Thursday, November 04, 2010

What a Relief: Dodd-Frank Financial Reform Act Working Like a Champ as Fannie and Freddie Will Now Cost Taxpayers $700B, Up from $300B

The 111th Congress will go down in history as the worst, most irresponsible group of fiscal degenerates in all of American history. And you can quote me on that.

Unsatisfied with a trillion-dollar stimulus boondoggle... not content with taking over the health care industry... unhappy with "Cash-for-Clunkers" and nationalizing the auto industry and pillorying free enterprise and attacking the energy industry and...

[Cleansing breath]

..."fixing the financial system". That is, the very same men who protected the Fannie Mae crooks from a GOP crackdown, Chris Dodd and Barney Frank, cooked up yet another circle of stupidity by regulating the banking industry, Soviet-style.

And, like the rest of their disastrous programs, it too has failed.

Two weeks ago, the FHFA, using Moody's assumptions and modeling, said that a worst case scenario for Fannie and Freddie could result in total costs to taxpayers of $363 billion, an incremental $220 billion to the $148 billion already spent to keep the nationalized housing branch of the US government...

Today, S&P has released a stunner which says that actually fixing the GSEs, and "resolving and relaunching" the bankrupt entities, would actually cost as much as $685 billion, or over another half a trillion in taxpayer costs. And as for the reason why the market is surging, and will be until the US annexes Zimbabwe, now that it is pricing in QE 7, S&P says that according to its estimates, the backlog of shadow inventory is 40 months! Tomorrow: another trillion dollar capital defficiency hole, uncovered somewhere in the ponzi that is the US economy, will cause QE 8 to be priced in. And so on.

This economy still teeters on the precipice of disaster thanks to the massive deficit spending of the 111th Congress.

And the GSEs -- Fannie and Freddie -- are still fiscal time-bombs, still ticking away, thanks to the idiotic social engineering policies of the Statist Left.


Image: Woody.

2 comments:

  1. Anonymous3:00 AM

    I wrote to a number of Republicans, hoping they focus on the FANNIE FREDDIE MESS as well.

    They have so much to clean up, it is a huge task - and I hope we Conservatives have patience this time around with Our Majority in the HOUSE.

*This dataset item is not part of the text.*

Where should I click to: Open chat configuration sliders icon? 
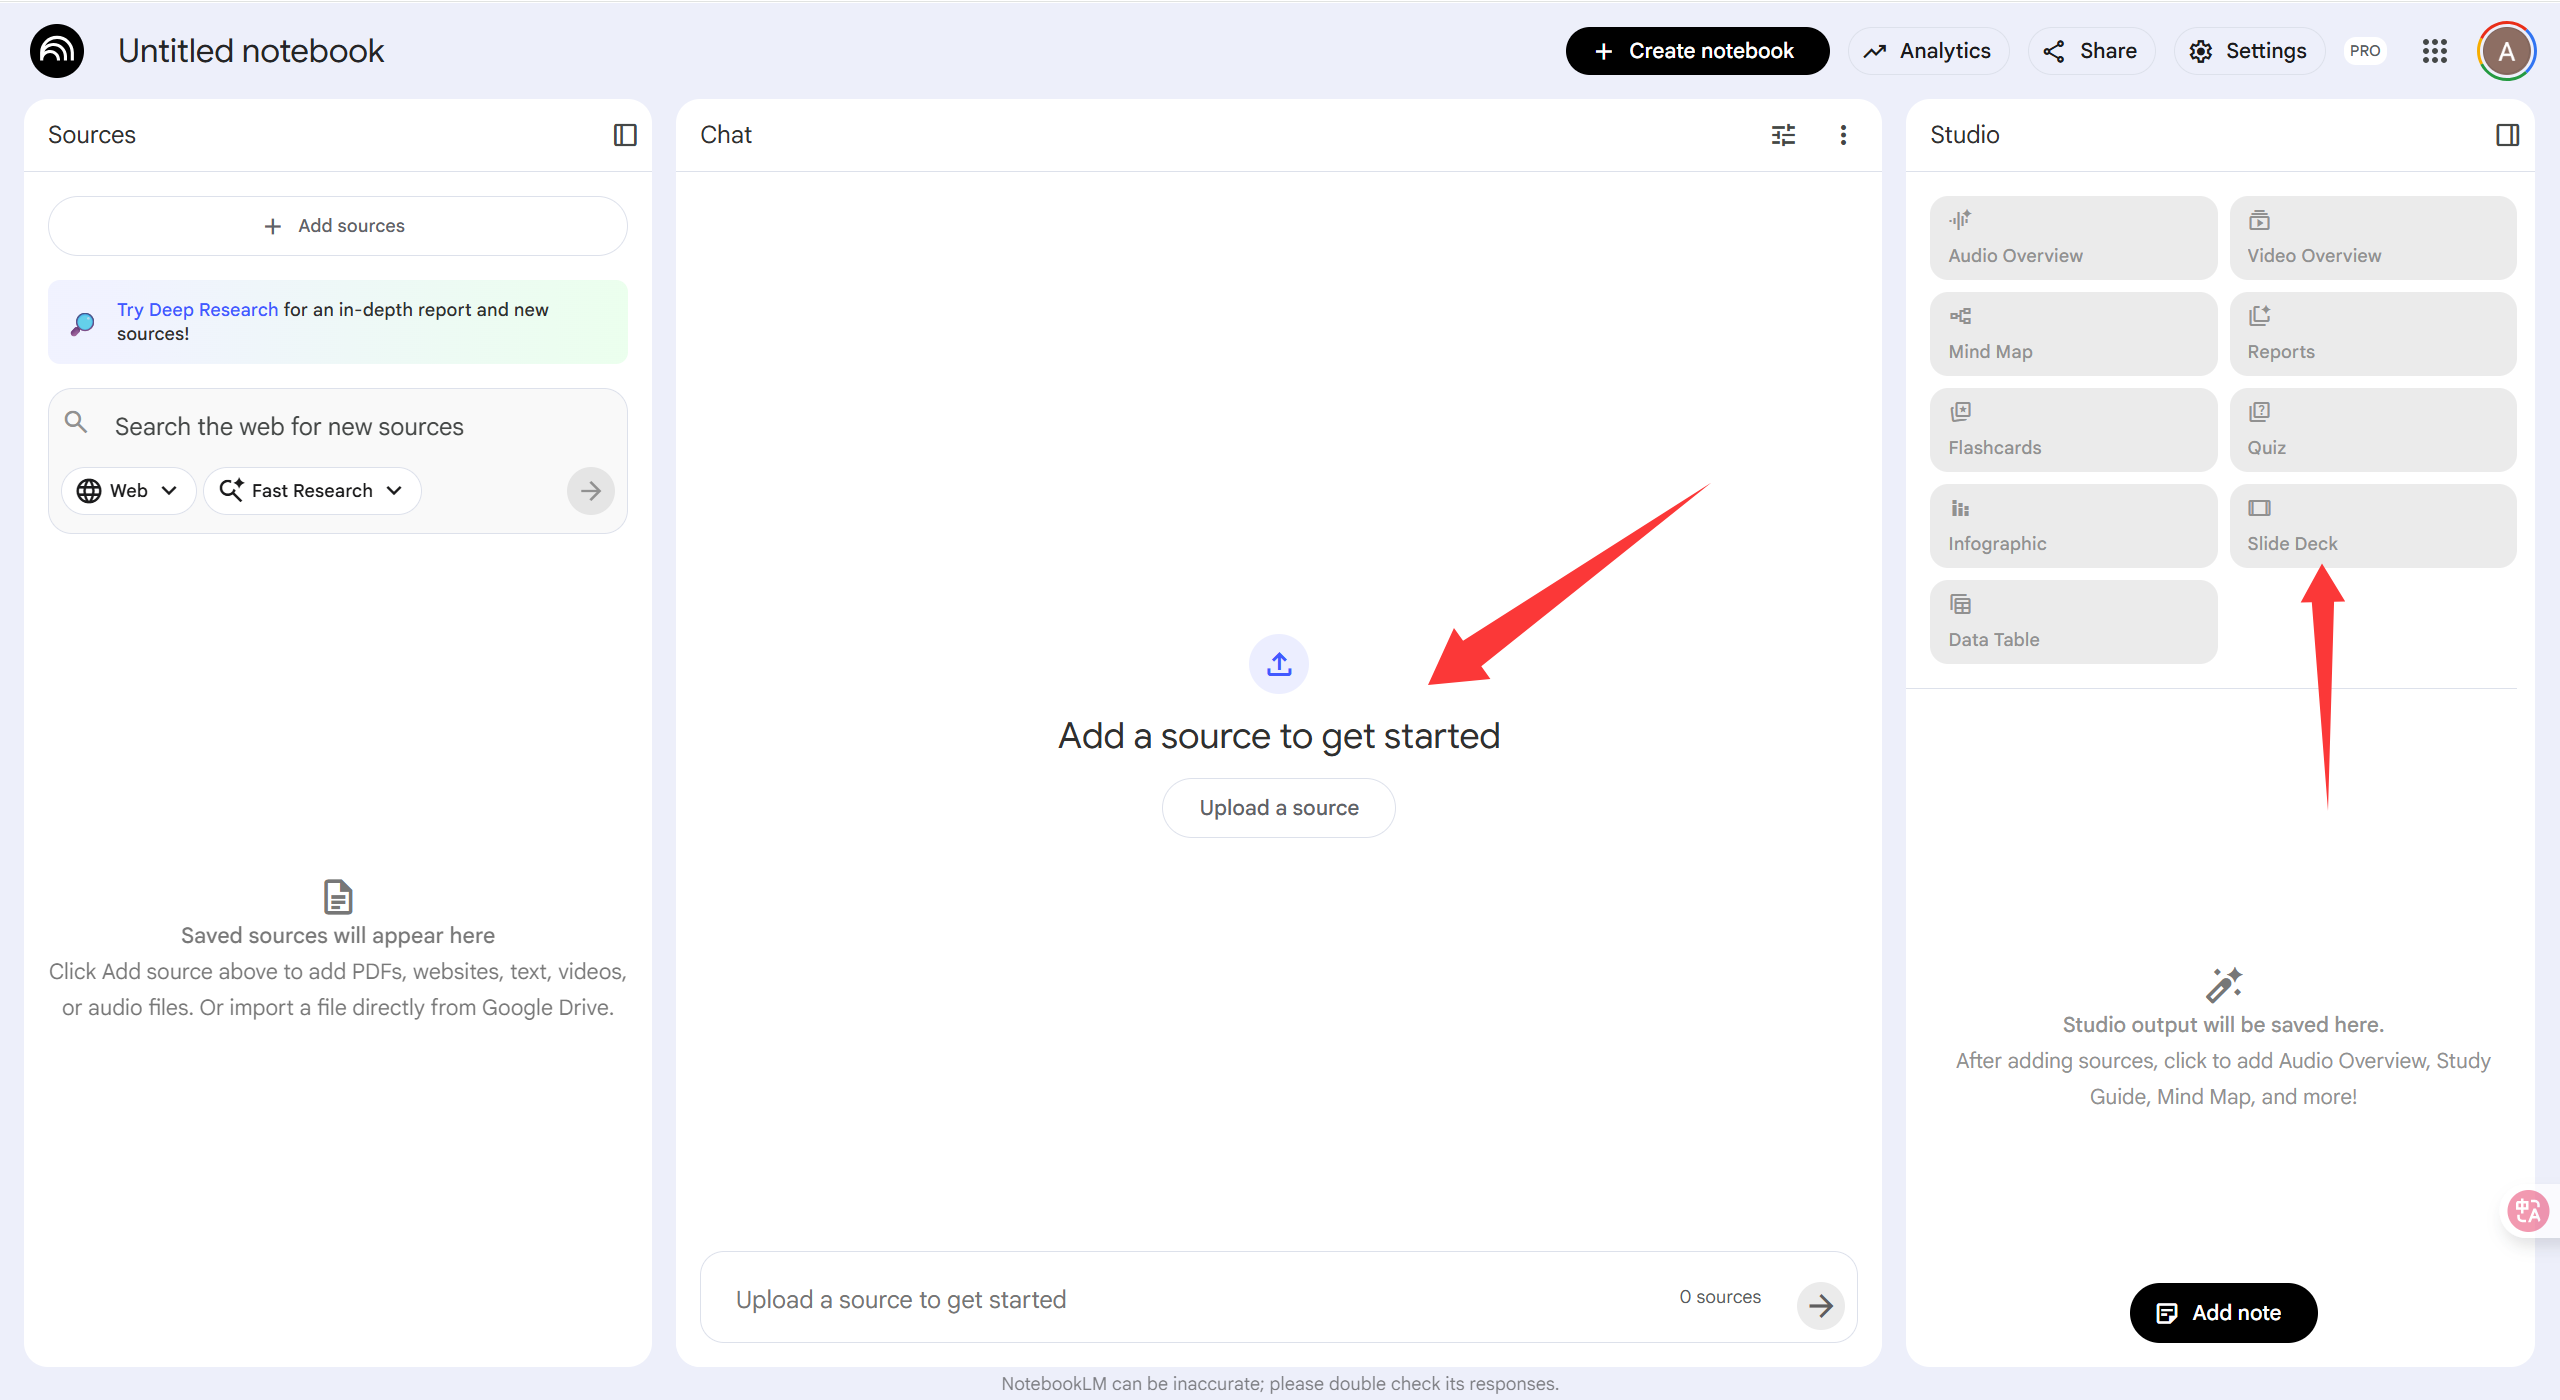pyautogui.click(x=1783, y=135)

    Dodd must be upset, after seeing so many Democratic Party Senators get a lucky break - he must realize he could have easily walked back into the Senate.

    It was painful seeing REID's smug grimace of a smile, after he defeated Angle. He feels vindicated and this is a tragedy.

    We simply cannot give these disastrous Democrats more chances like this, running more weak Candidates in serious races.

    Never again, the Delaware Fiasco should be learned well - but so far, I see the fashion continues on, without a real review of reality.

    ReplyDelete
  2. Anonymous6:04 PM

    TARP - not reported and not noticed...


    -snip-


    Now it turns out, according to documents filed with federal regulators, the revamping left the car maker with another boost as it prepares to return to the stock market. It won't have to pay $45.4 billion in taxes on future profits.

    The tax benefit stems from so-called tax-loss carry-forwards and other provisions, which allow companies to use losses in prior years and costs related to pensions and other expenses to shield profits from U.S. taxes for up to 20 years. In GM's case, the losses stem from years prior to when GM entered bankruptcy.






    http://online.wsj.com/article/SB10001424052748704462704575590642149103202.html?mod=WSJ_business_LeadStoryCollection

    I read the article in near disbelief. I wrote the author of the article and asked if it applied only to GM.

    His response below:

    thanks for your note. i heard it covers companies like AIG and Citi with big past losses along with other TARP recipients. I heard about it this week in context of reasons why investors may want to buy GM stock. --randy smith wsj

    I wrote him back with one last question:

    Can Congress be 'tarped and feathered'?